The program, a one week science enrichment opportunity, was designed to enhance students understanding of scientific concepts by giving them the opportunity to do hands-on experiments. A full slate of daily activities had participants moving from station to station, fostering learning and inquiry-based thinking.
The students, in grades 6-10, worked in groups separated by grade level. They learned about a number of things including DNA and heredity, forensics, states of matter and aerodynamic engineering.

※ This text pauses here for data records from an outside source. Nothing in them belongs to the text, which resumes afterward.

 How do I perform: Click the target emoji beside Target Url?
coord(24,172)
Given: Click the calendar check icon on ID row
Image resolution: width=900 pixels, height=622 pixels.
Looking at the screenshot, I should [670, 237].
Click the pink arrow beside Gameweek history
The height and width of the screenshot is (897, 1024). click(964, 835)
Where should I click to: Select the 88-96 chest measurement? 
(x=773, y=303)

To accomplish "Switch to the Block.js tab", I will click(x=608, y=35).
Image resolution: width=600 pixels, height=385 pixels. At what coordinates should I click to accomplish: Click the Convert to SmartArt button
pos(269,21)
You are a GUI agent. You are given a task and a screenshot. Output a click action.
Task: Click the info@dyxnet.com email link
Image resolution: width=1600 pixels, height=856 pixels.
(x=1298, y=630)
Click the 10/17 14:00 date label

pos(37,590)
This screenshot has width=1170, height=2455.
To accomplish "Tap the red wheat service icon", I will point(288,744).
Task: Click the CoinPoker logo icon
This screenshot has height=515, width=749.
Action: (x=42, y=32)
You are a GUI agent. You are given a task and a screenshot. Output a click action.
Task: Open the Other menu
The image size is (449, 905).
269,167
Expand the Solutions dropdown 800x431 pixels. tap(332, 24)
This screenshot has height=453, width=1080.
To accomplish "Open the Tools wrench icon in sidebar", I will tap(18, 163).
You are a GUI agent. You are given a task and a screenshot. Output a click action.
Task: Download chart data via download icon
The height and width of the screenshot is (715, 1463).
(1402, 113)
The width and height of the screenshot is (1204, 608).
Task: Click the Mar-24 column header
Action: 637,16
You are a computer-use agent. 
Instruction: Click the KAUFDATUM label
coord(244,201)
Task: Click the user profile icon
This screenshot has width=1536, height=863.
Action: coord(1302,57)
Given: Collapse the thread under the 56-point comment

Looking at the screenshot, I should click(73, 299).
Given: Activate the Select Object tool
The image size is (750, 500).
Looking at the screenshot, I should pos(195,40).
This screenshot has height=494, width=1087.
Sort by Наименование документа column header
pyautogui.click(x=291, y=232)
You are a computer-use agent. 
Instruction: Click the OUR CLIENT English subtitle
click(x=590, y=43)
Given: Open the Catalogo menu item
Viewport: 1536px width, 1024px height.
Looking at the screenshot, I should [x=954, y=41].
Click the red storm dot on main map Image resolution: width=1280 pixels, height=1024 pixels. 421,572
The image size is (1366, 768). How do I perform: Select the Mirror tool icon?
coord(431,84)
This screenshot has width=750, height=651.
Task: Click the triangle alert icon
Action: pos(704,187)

In the quad outside Bowne Hall students worked on boomerangs, first making sure they had everything aerodynamically aligned so the boomerangs came back to them, and then decorating and personalizing the mini-flyers. In rooms inside Bowne Hall, students used Legos to make robots that they then tested in the halls outside of classrooms. They also spent time learning about polymers and the solar system.
As the week went on, participants learned about the body, attending classes on DNA and heredity, breaking bones, the human heart and obesity, and living your liver. The program’s last day included an overview of crime scene investigations, a class on profiling the dead, a class on blood types and splatter, and a class on hair and fiber types.
The science camp was sponsored by the Partnership for a Better Education, Interactive Science Programs, Onondaga Community College CSTEP Program, SUNY ESF, Syracuse City School District, Syracuse STEP Program and 100 Black Men of Syracuse.